The Prophet Baruch
Bologna, Great Chapel in the Rocca di Galliera, 1334; Bologna, Church of San Francesco,1335-post 1568; subsequently, Church of San Domenico; dispersed in 1604; first documented in the Pinacoteca in 1889
The Pinacoteca di Faenza is home to one of Giovanni di Balduccio’s most prestigious works, once part of a major polyptych commissioned by the French Cardinal Bertrand du Pouget for the Great Chapel in the Rocca di Galliera in Bologna to mark Pope John XXII’s return from Avignon. A fragment of a marble pinnacle portrays the Prophet Baruch, as a scroll informs us.

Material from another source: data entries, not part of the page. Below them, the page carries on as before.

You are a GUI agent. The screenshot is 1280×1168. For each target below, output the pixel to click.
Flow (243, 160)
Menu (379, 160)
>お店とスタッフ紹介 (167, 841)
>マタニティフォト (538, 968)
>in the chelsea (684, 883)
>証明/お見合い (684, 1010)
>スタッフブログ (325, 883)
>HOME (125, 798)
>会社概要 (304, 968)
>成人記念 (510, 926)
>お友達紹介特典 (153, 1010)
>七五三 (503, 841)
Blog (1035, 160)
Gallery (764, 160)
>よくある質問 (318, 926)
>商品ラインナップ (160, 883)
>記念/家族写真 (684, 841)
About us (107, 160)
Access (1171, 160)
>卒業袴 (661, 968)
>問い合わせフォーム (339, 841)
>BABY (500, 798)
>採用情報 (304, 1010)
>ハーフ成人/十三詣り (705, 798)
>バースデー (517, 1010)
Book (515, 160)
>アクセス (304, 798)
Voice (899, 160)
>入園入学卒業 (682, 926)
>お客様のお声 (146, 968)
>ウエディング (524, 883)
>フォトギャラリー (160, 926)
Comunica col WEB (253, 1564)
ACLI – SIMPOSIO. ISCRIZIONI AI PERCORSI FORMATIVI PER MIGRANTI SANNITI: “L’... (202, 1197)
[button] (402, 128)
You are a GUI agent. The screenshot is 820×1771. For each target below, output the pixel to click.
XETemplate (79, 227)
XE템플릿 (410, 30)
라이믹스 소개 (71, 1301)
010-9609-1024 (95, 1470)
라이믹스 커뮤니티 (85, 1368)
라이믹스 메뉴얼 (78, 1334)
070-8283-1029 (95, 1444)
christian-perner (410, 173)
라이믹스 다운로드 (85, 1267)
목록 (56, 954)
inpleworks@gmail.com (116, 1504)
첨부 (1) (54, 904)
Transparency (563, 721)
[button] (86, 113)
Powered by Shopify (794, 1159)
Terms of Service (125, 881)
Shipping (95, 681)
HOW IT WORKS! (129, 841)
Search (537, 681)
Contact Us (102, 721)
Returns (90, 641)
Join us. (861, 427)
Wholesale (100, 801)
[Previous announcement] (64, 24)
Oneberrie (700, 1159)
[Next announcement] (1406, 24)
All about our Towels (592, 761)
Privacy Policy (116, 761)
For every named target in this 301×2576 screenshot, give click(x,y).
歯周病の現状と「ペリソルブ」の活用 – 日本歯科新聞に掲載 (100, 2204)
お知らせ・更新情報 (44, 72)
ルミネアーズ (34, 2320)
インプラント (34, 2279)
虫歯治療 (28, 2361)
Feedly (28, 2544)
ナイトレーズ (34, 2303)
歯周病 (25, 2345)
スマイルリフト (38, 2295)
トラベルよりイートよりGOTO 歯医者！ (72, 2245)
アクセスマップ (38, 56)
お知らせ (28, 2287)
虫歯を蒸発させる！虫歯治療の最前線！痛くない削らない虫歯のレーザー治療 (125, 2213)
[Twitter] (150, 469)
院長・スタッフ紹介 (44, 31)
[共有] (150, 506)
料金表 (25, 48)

Baruch was the scribe of the Prophet Jeremiah and faithfully recorded every prophesy that Jeremiah dictated to him. The figure’s gaze and foreshortening instantly reveal the position of the pinnacle, which stood to the right of the polyptych’s main axis. After the Rocca di Galliera was destroyed in the course of an uprising by the people of Bologna against the papacy in 1334, the polyptych was assigned to the Basilica of San Domenico in Bologna and re-erected on the high altar, where it is mentioned by an anonymous 14th century Roman author in the Vita di Cola di Rienzo and by Giorgio Vasari in the 1568 edition of his Lives of the Artists. By 1605 the polyptych had been dismantled and dispersed, until this fragment resurfaced in the Pinacoteca di Faenza where it was identified by Cesare Gnudi in 1949 through comparison with the figure of St. Joseph in a fragment of a predella with a Nativity scene in the Poggi Cavalletti collection, a private collection in Bologna. A reconstruction of the work’s original aspect was proposed, along the lines of an existing polyptych by Tommaso d’Andrea Pisano in the church of San Francesco in Pisa, in the course of an exhibition in Bologna entitled Giotto and the Arts (Bologna, December 2005 – March 2006).